(Data excerpts)

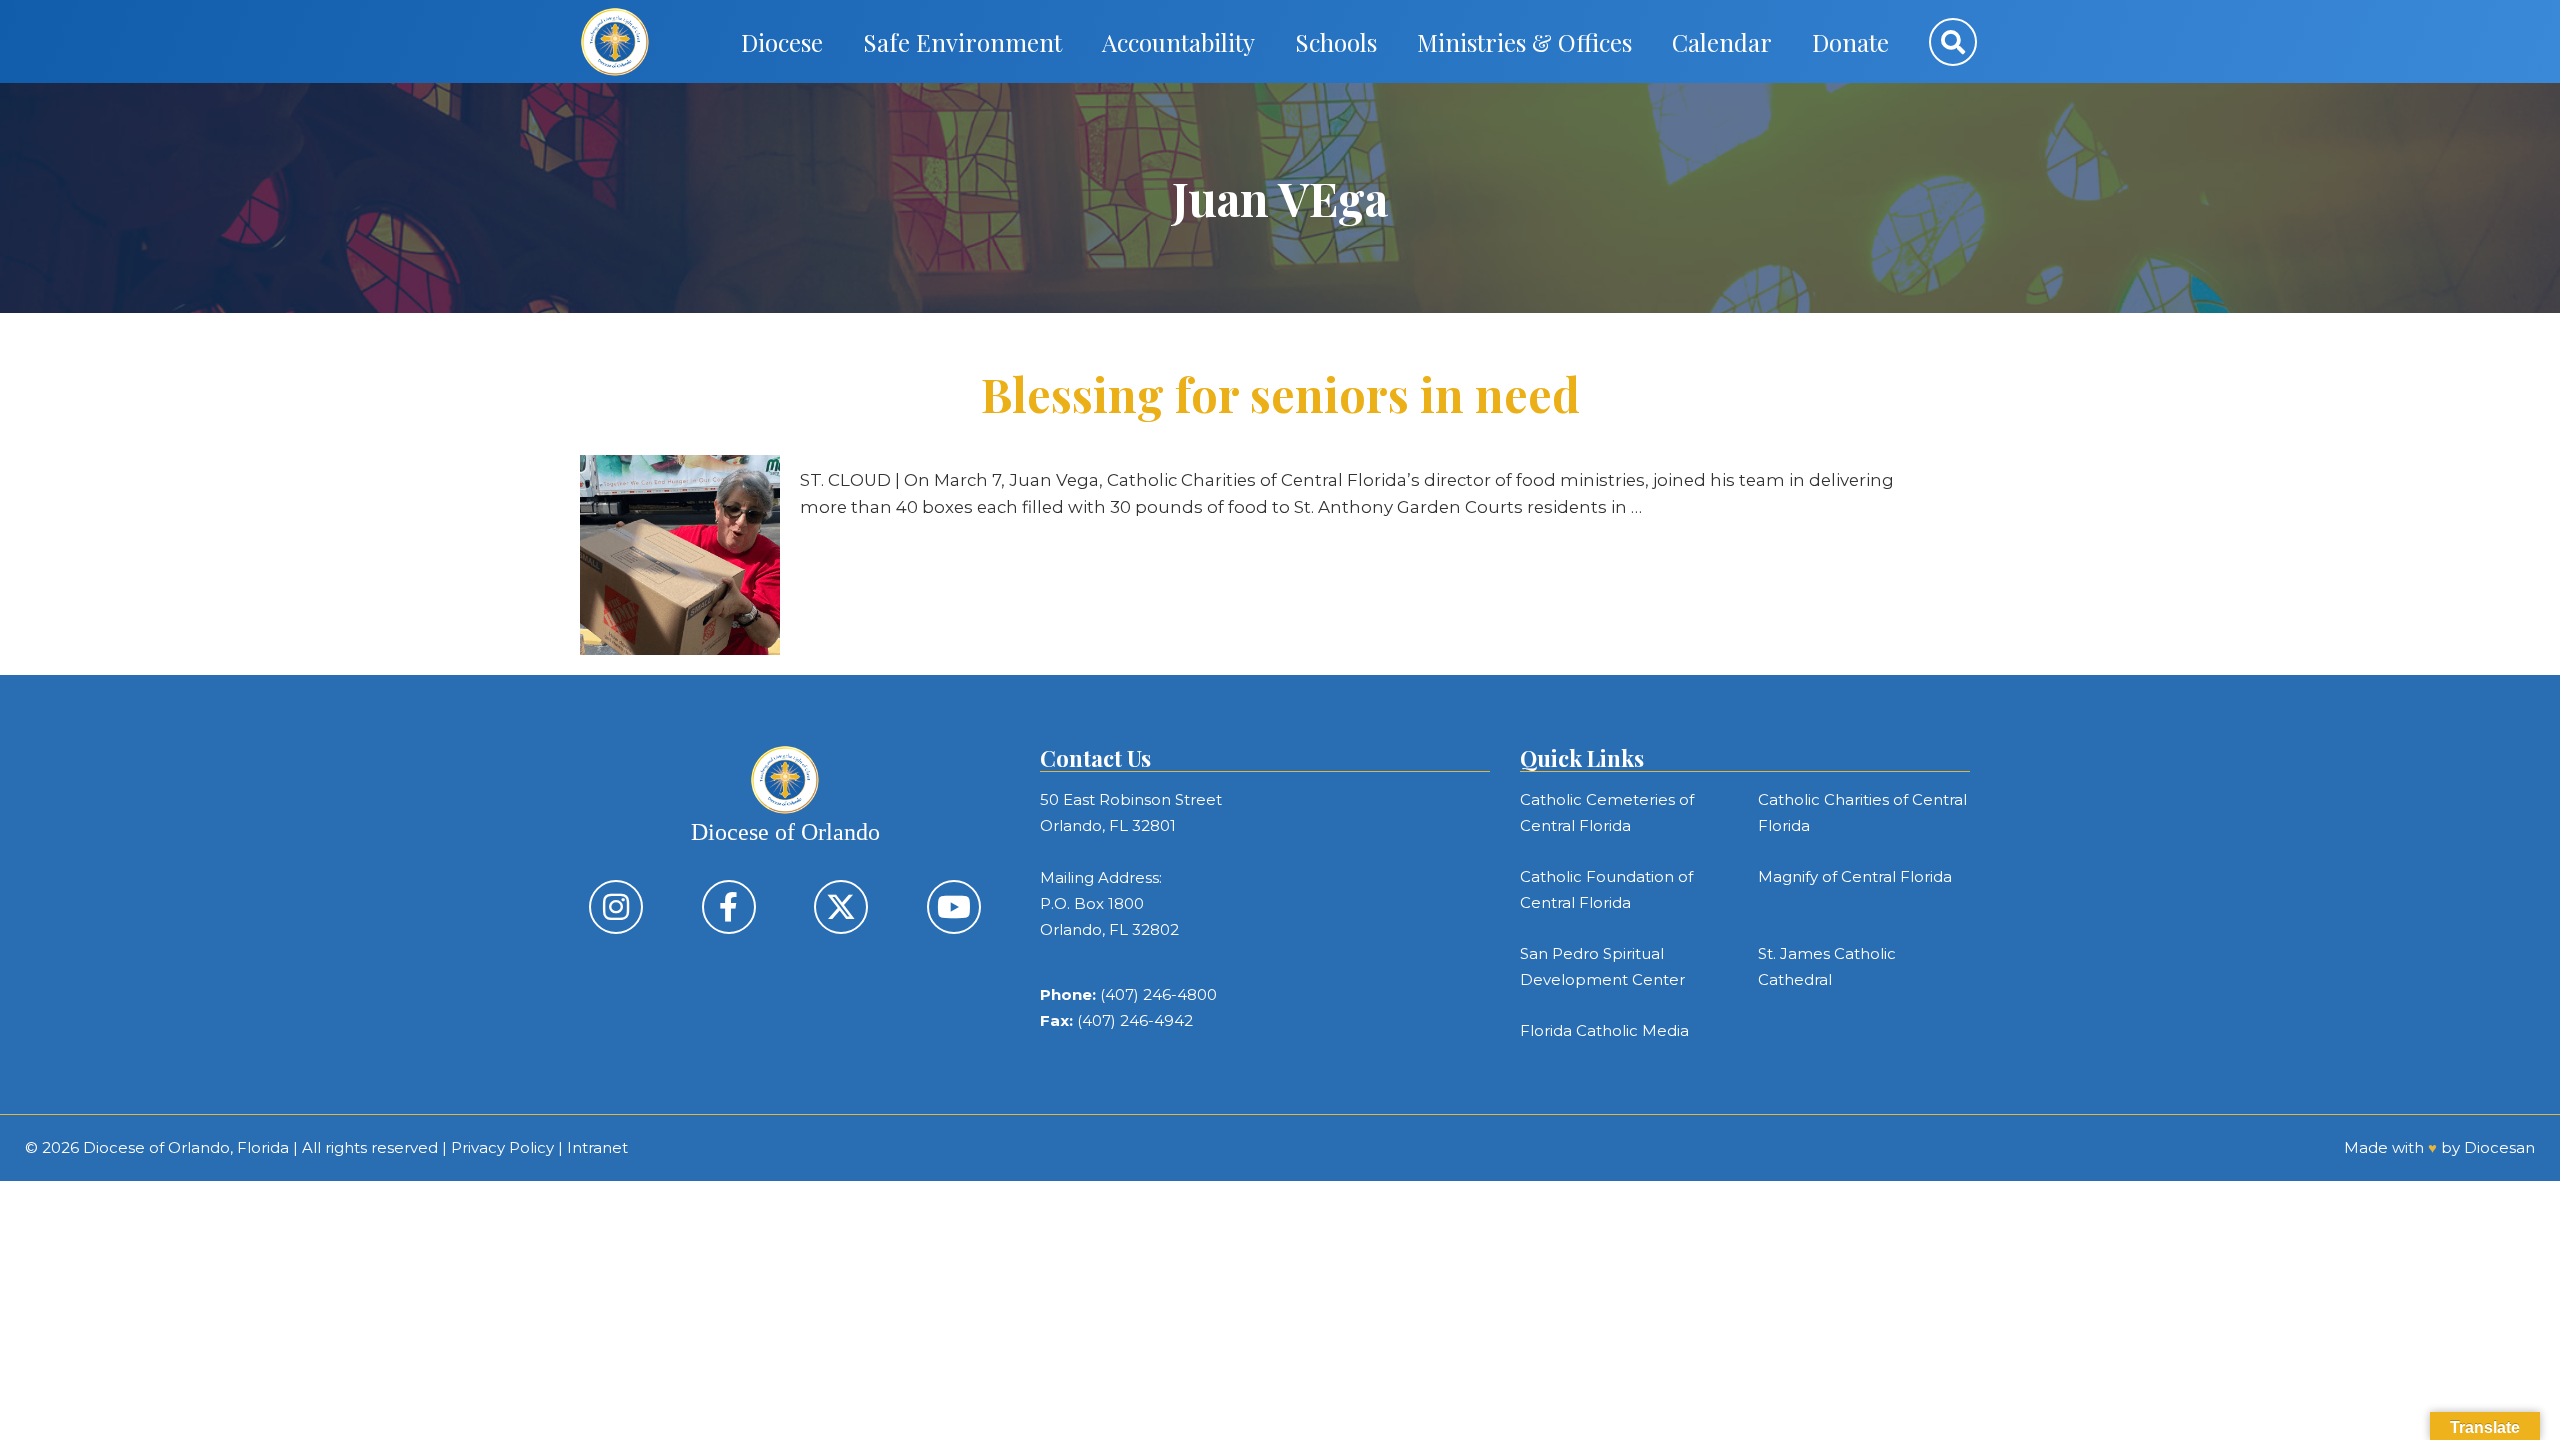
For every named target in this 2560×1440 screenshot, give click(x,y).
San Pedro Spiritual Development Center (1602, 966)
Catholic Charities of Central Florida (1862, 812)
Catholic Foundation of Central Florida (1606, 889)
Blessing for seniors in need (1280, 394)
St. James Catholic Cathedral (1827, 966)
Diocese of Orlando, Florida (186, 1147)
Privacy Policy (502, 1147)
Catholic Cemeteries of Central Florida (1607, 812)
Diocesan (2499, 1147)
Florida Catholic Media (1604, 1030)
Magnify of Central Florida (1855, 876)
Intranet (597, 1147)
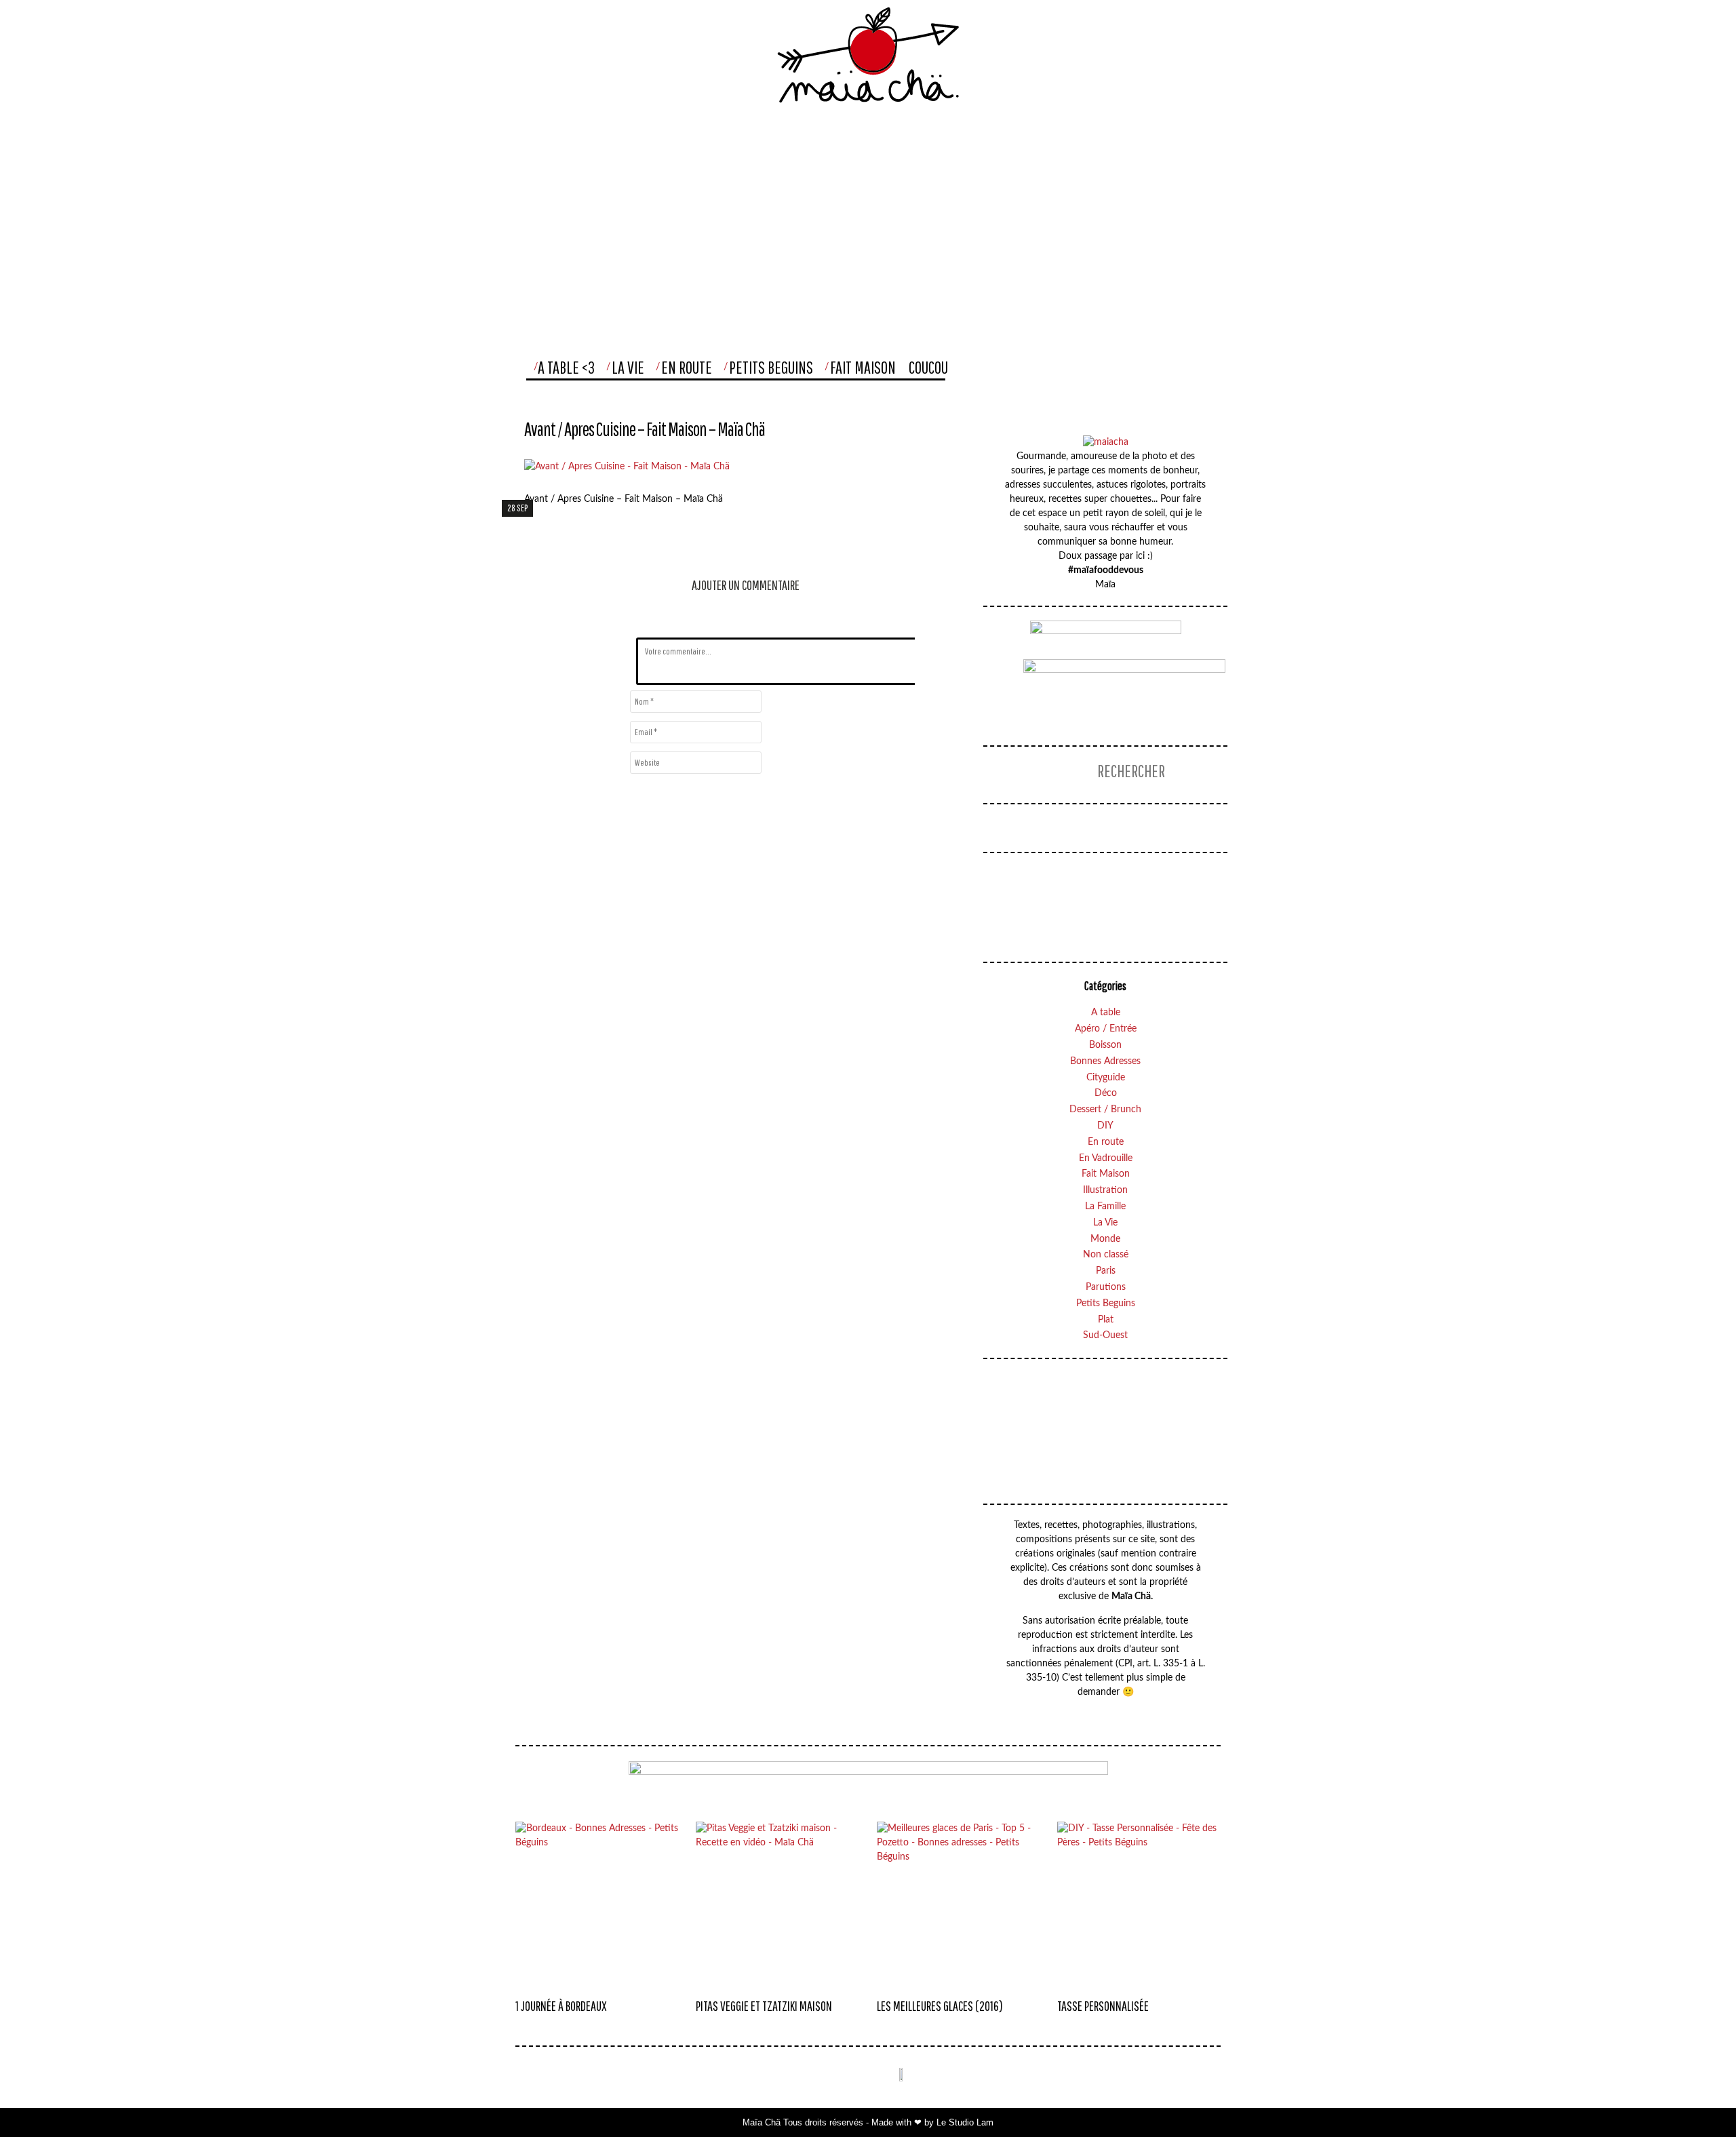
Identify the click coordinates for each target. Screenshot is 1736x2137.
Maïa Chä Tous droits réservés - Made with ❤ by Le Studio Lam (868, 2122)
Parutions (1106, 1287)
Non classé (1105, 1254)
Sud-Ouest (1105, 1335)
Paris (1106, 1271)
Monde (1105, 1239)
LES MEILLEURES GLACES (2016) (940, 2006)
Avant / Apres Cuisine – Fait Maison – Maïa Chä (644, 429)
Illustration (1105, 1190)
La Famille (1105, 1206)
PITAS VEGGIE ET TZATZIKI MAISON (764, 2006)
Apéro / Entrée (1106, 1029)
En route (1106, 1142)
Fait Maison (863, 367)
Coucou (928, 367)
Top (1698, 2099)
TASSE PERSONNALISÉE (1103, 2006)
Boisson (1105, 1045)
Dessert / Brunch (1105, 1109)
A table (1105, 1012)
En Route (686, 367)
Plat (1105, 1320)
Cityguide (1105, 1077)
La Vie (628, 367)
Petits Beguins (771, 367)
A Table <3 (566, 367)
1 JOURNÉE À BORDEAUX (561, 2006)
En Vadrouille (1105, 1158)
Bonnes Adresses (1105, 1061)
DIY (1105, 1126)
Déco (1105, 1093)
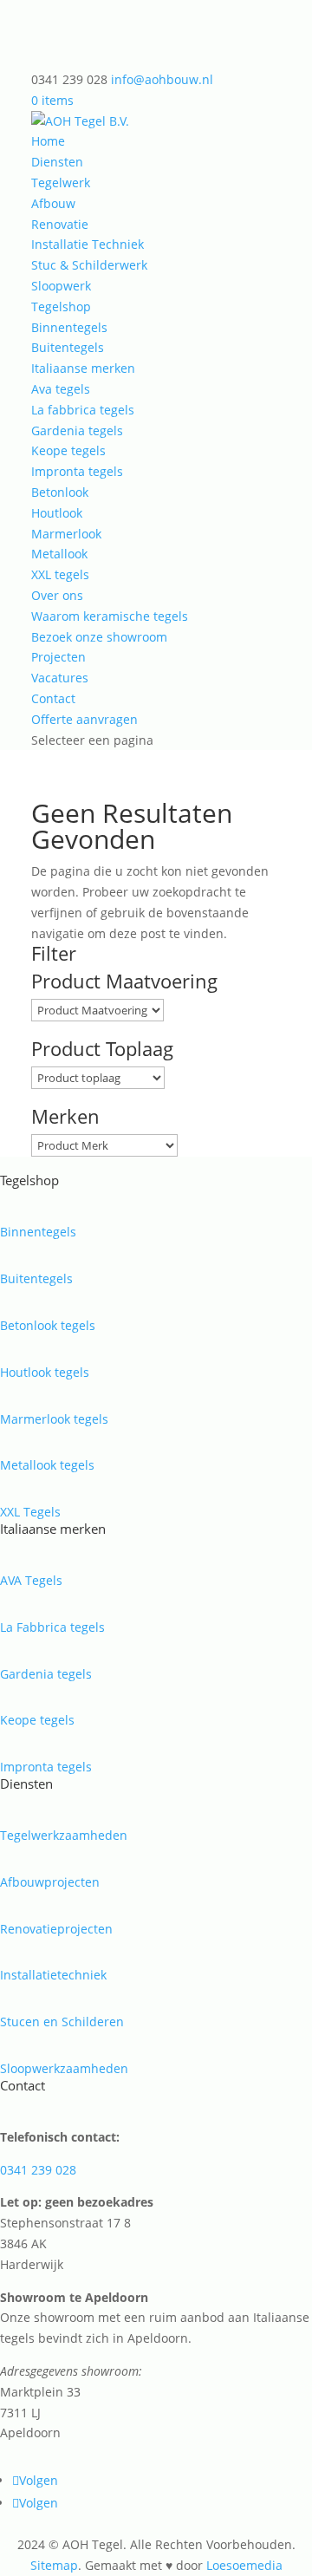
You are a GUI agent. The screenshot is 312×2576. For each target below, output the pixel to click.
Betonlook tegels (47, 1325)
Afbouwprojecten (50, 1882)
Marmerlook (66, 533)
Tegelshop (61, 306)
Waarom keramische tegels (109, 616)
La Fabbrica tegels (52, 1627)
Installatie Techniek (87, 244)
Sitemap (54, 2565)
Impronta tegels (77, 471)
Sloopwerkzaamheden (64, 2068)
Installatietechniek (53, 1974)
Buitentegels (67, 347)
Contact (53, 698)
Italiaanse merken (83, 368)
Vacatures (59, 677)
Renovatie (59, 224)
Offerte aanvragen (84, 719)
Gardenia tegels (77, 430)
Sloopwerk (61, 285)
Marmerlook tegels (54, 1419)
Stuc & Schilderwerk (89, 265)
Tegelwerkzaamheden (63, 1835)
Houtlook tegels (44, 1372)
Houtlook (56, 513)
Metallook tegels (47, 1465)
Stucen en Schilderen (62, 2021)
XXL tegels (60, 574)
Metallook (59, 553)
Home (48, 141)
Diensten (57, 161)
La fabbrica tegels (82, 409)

### What is needed
Pictures in the entries do not go into the copy. Print only the lines starting at the one containing "Diocese of Orlando, Florida (186, 1147)" and ending at the one containing "Monde (1105, 1239)", exactly as they appear.

### Exercise output
Diocese of Orlando, Florida (186, 1147)
Privacy Policy (502, 1147)
Catholic Cemeteries of Central Florida (1607, 812)
Diocesan (2499, 1147)
Florida Catholic Media (1604, 1030)
Magnify of Central Florida (1855, 876)
Intranet (597, 1147)
Identify the click coordinates for each target. Screenshot is 1736x2137.
Maïa Chä Tous droits réservés - Made with ❤ by Le Studio Lam (868, 2122)
Parutions (1106, 1287)
Non classé (1105, 1254)
Sud-Ouest (1105, 1335)
Paris (1106, 1271)
Monde (1105, 1239)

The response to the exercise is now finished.